:: Available data ::
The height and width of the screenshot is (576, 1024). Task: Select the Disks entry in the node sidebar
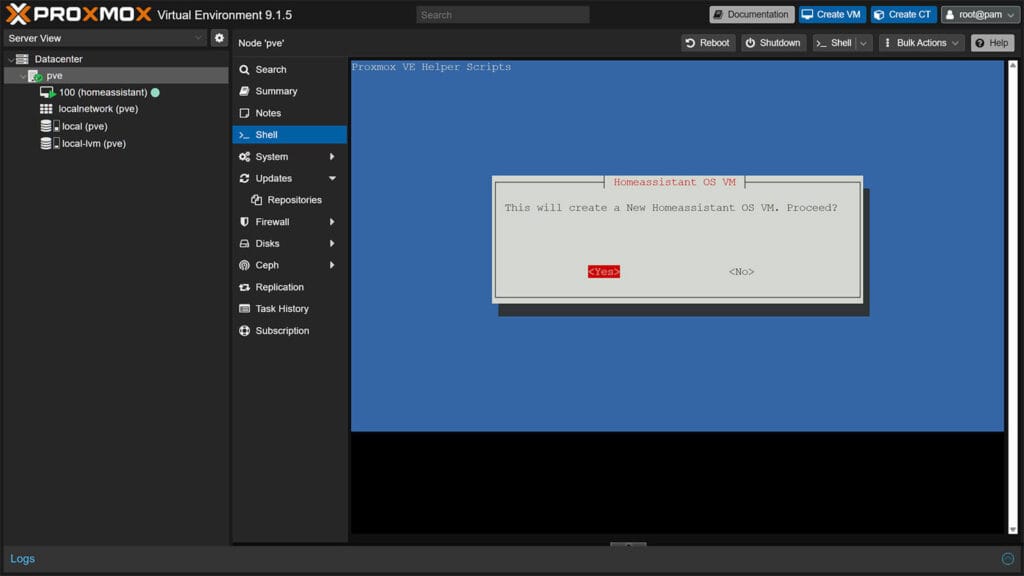266,243
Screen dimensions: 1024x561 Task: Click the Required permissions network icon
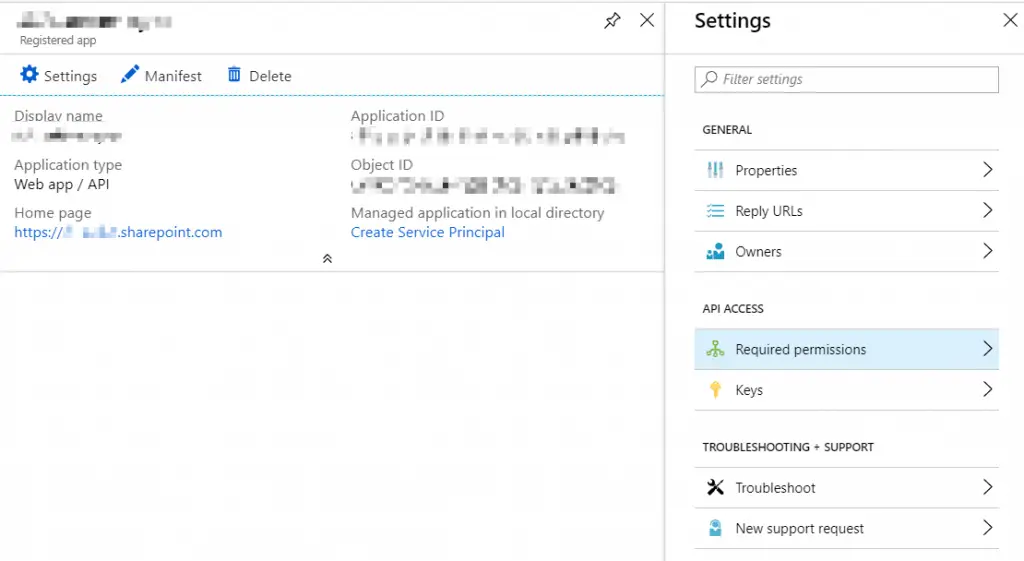coord(715,350)
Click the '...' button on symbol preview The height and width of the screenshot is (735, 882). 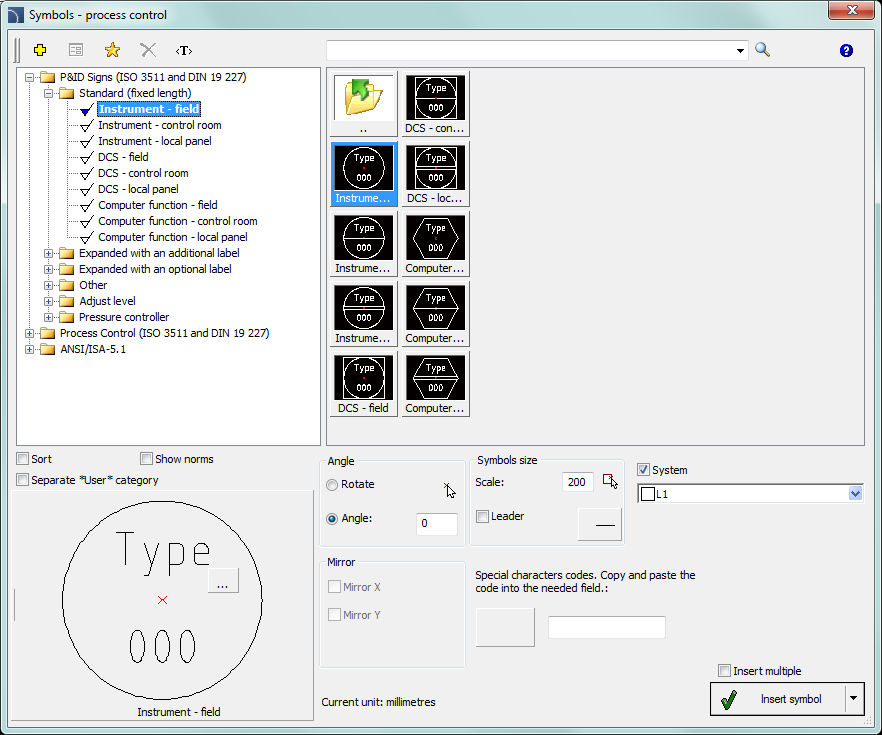[223, 581]
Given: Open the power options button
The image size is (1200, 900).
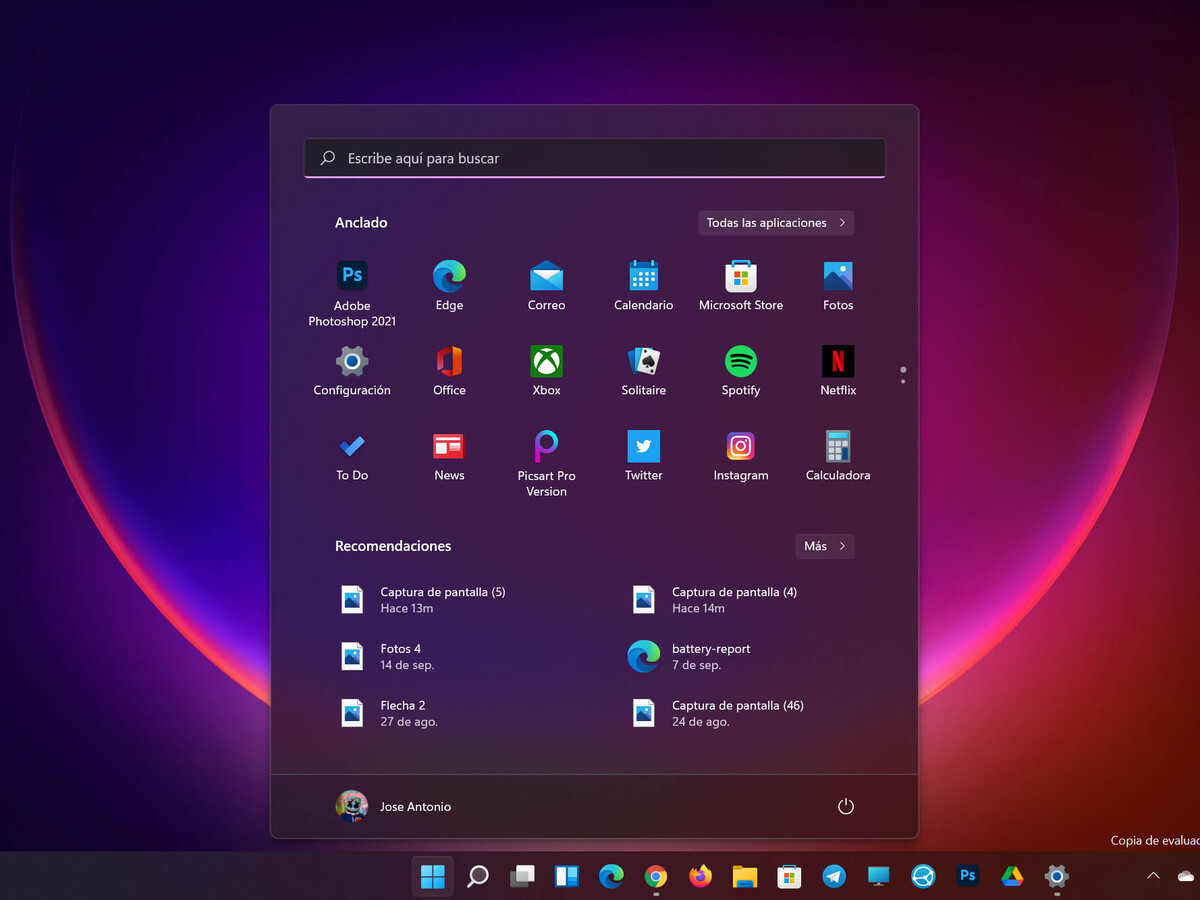Looking at the screenshot, I should point(846,806).
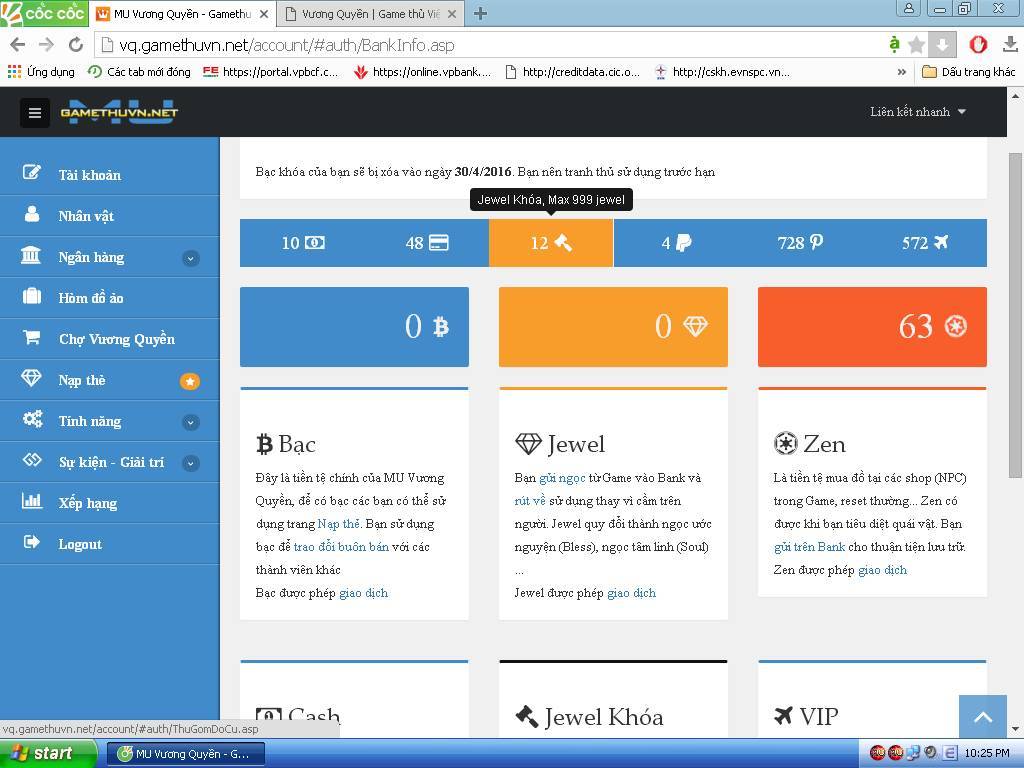The height and width of the screenshot is (768, 1024).
Task: Switch to the second Vương Quyền browser tab
Action: [x=370, y=13]
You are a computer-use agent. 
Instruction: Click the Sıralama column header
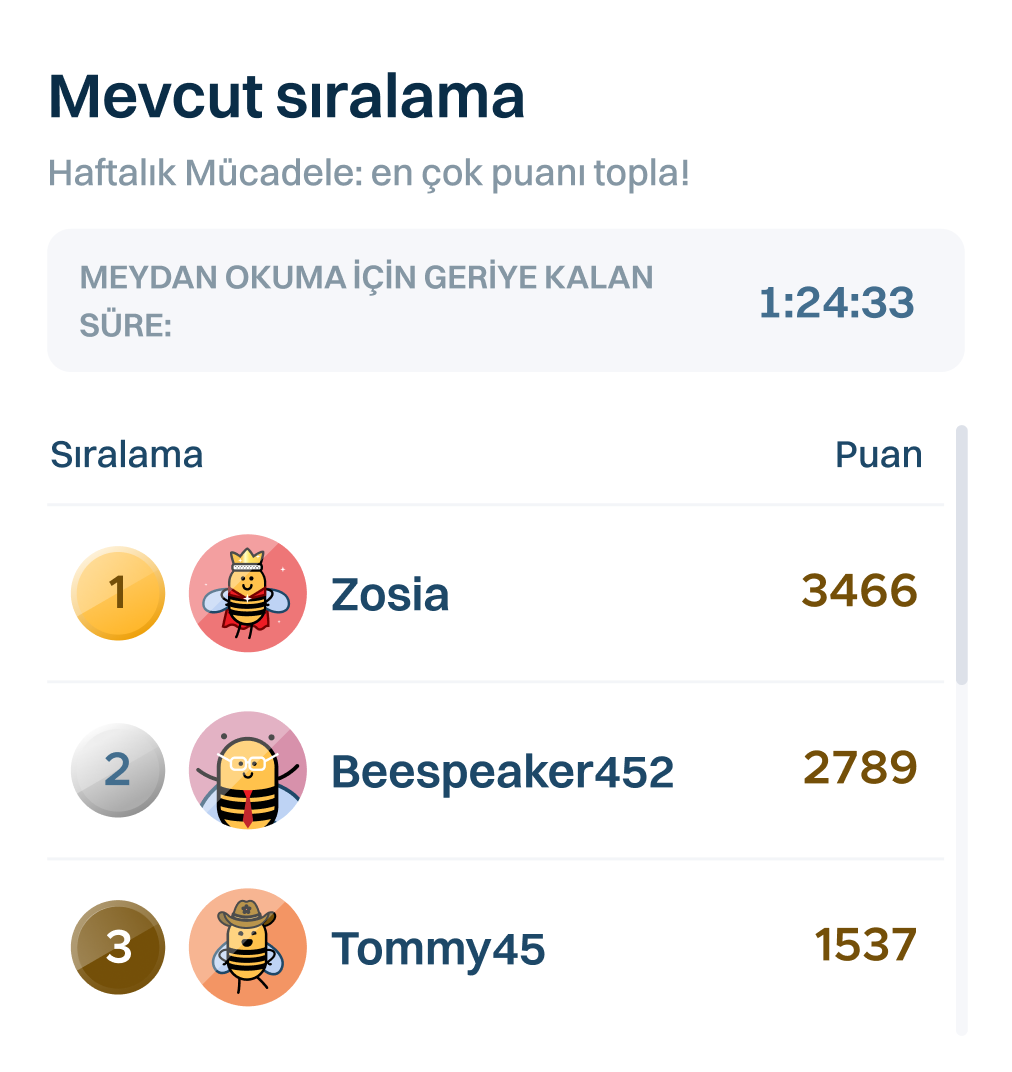click(127, 455)
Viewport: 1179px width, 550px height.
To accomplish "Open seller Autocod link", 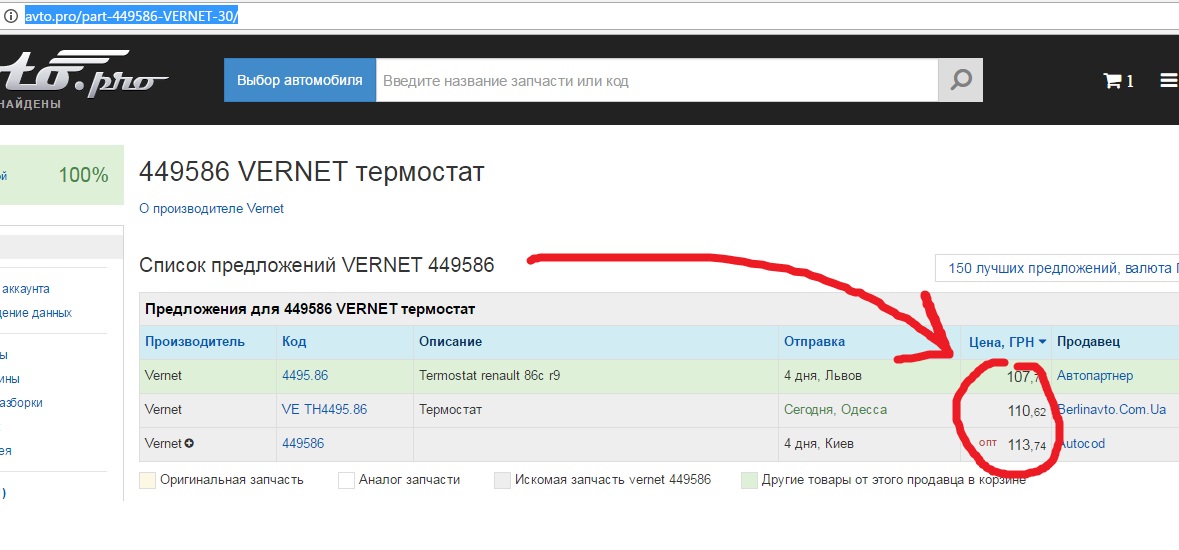I will coord(1081,444).
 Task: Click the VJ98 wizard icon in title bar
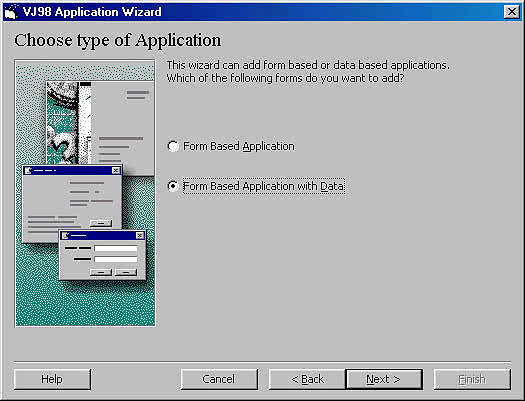point(11,12)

:: Task description ::
Transcribe the lines above exactly, beginning at the one with "Given: Open the power options button" and ending at the one with "You are a computer-use agent.". Include both; exclude the pictures.

:: Solution for this exercise ::
Given: Open the power options button
The image size is (1200, 900).
Looking at the screenshot, I should point(846,806).
The height and width of the screenshot is (768, 1024).
Task: Switch to the second Vương Quyền browser tab
Action: [x=370, y=13]
You are a computer-use agent. 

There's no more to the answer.